Theorem. A ring $R$ is regular if and only if every finitely generated left ideal of $R$ is generated by an idempotent.

Proof. Suppose first that every finitely generated left ideal of $R$ can be generated by an idempotent. Let $x \in R.$ Then $I=Rx = Re$ for some idempotent $e.$ That is $x = re$ and $e=sx$ for some $r,s \in R.$ But then $xsx=xe=re^2=re=x.$ Conversely, suppose that $R$ is regular. We first show that every cyclic left ideal $I=Rx$ can be generated by an idempotent. This is quite easy to see: let $y \in R$ be such that $xyx=x$ and let $yx=e.$ Clearly $e$ is an idempotent and $xe=x.$ Thus $x \in Re$ and so $I \subseteq Re.$ Also $e=yx \in I$ and hence $Re \subseteq I.$ So $I=Re$ and we’re done for this part. To complete the proof of the theorem we only need to show that if $J=Rx_1 + Rx_2,$ then there exists some idempotent $e \in R$ such that $J=Re.$ To see this, choose an idempotent $e_1$ such that $Rx_1=Re_1.$ Thus $J=Re_1 + Rx_2(1-e_1).$  Now choose an idempotent $e_2$ such that $Rx_2(1-e_1)=Re_2$ and put $e_3=(1-e_1)e_2.$ See that $e_3$ is an idempotent, $e_1e_3=e_3e_1=0$ and $Re_2=Re_3.$ Thus $J=Re_1 + Re_3.$ Let $e=e_1+e_3.$ Then $e$ is an idempotent and $J=Re. \Box$

Corollary. If the number of idempotents of a regular ring $R$ is finite, then $R$ is semisimple.

Proof. By the theorem, $R$ has only a finite number of left principal ideals. Since every left ideal is a sum of left principal ideals, it follows that $R$ has only a finite number of left ideals and hence it is left Artinian. Thus $R$ is semisimple because $R$ is semiprimitive by Remark 1. $\Box$

Remark 2. The theorem is also true for finitely generated right ideals. The proof is similar.

Remark 3. Since, by the Artin-Wedderburn theorem, a commutative ring is semisimple if and only if it is a finite direct product of fields, it follows from the Corollary that if the number of idempotents of a commutative von Neumann regular ring $R$ is finite, then $R$ is a finite direct product of fields.

1. Leon Lampret says:

In the last line of the proof of the theorem, we should have “e=e_1+e_3” instead of “e=e_1+e_2”.

• Yaghoub says:

Of course, thank you!

2. seventhson says:

Thank you Yaghoub:)

3. seventhson says:

Why every direct product of division rings is regular ? Help please.

• Yaghoub says:

In general, every direct product of regular rings is regular.
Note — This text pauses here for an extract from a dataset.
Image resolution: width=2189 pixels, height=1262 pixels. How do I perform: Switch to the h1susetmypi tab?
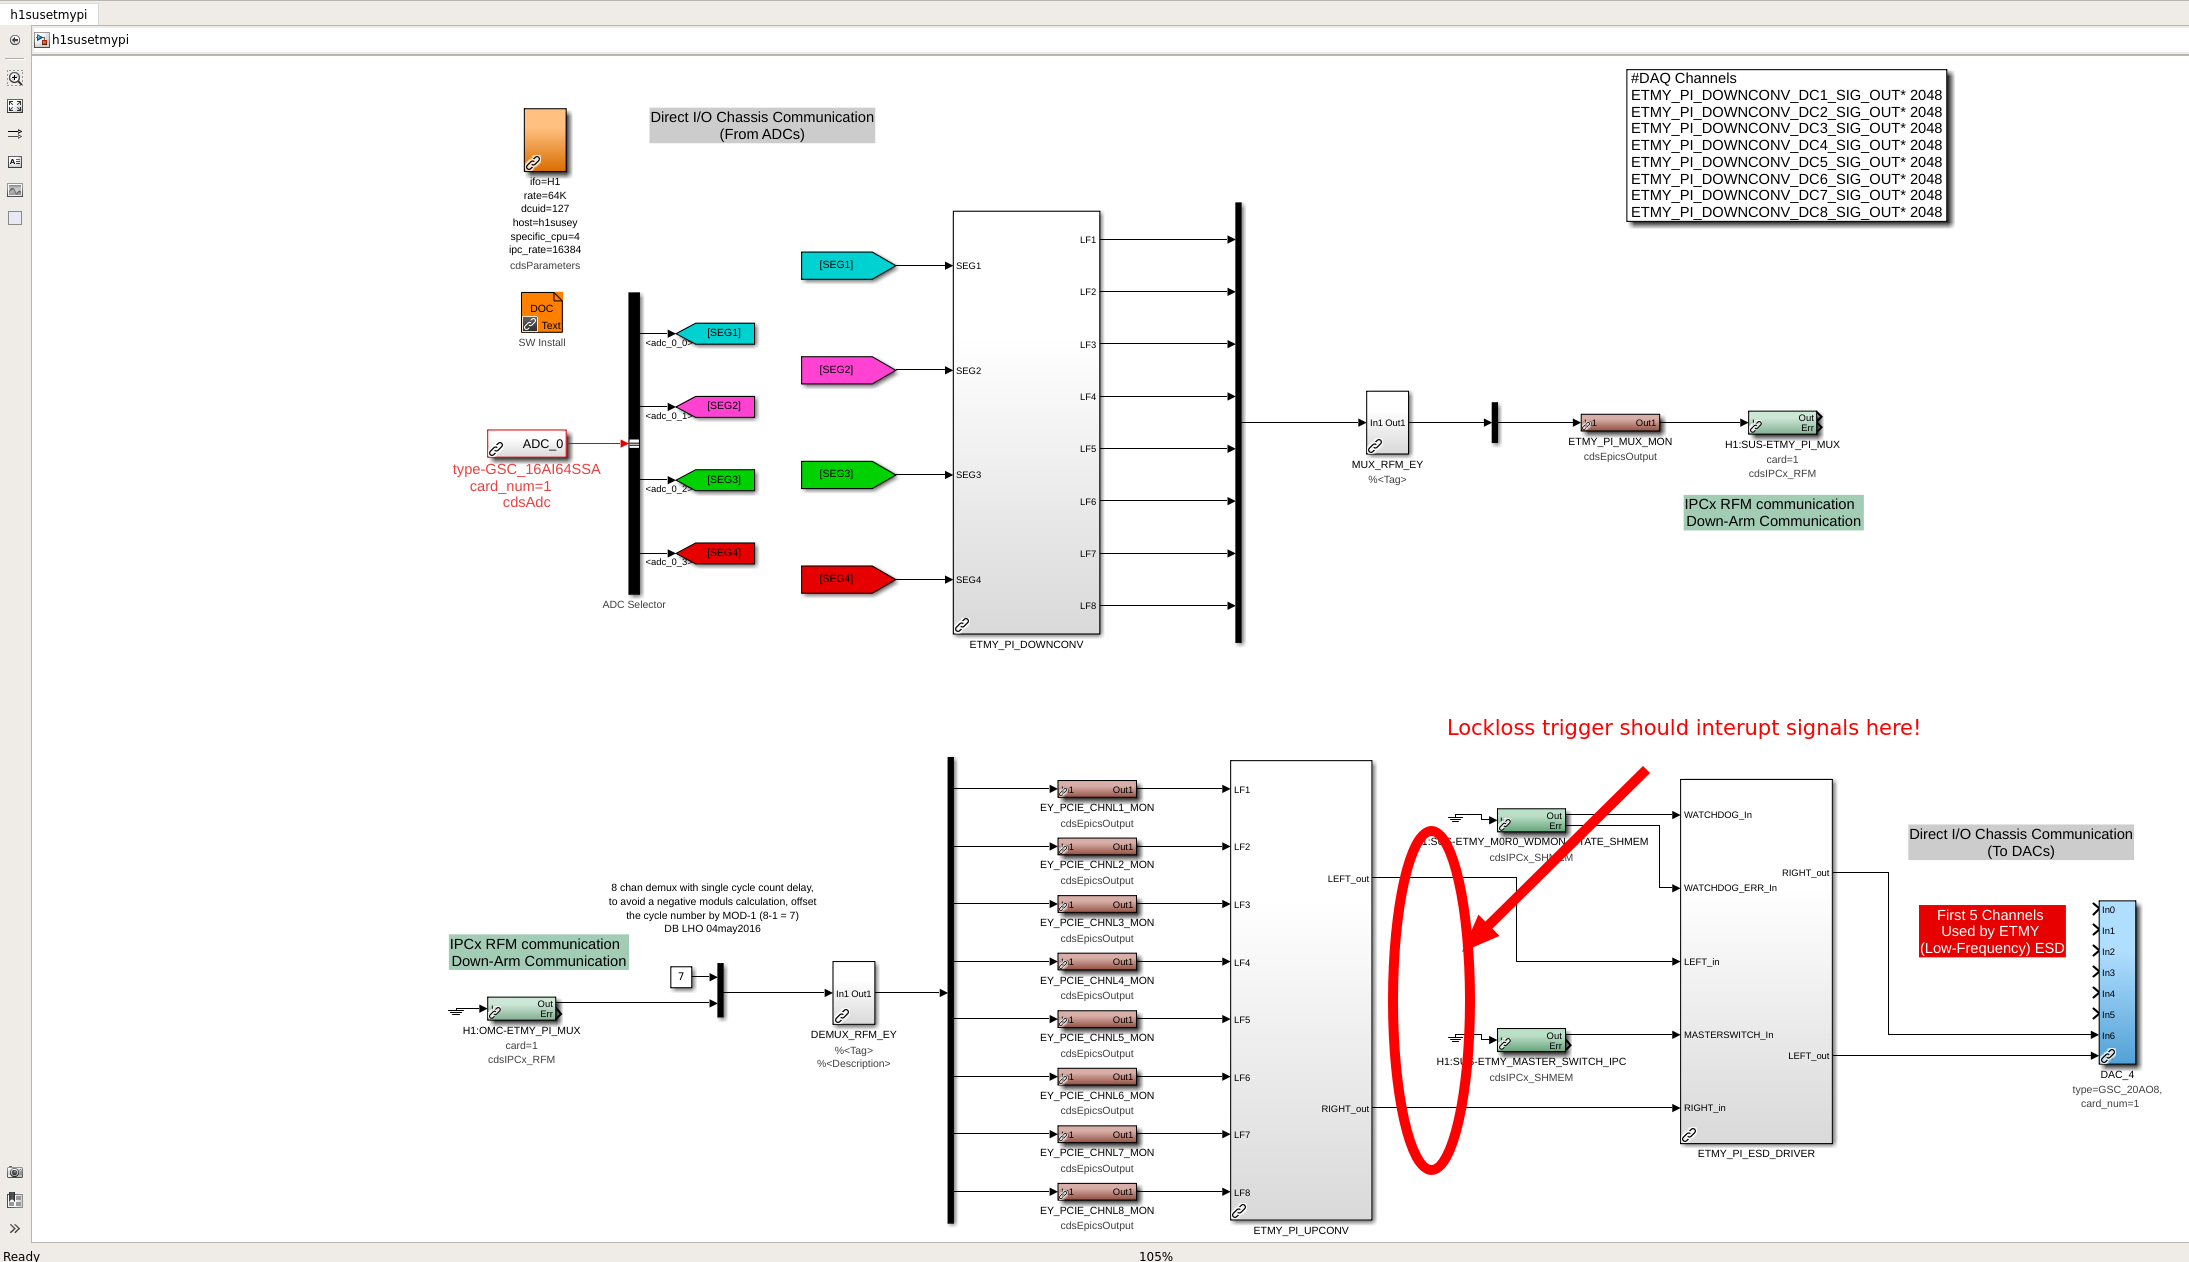coord(49,14)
This is easy to see:
let $R_i, \ i \in I,$ be a collection of regular rings and $R=\prod_{i \in I} R_i.$ Let $r=(r_i) \in R.$ Now, for every $i \in I$ there exists some $x_i \in R_i$ such that $r_i=r_ix_ir_i,$ because $R_i$ is regular. Let $x=(x_i) \in R.$ Then $rxr=(r_i)(x_i)(r_i)=(r_ix_ir_i)=(r_i)=r$ and so $R$ is regular.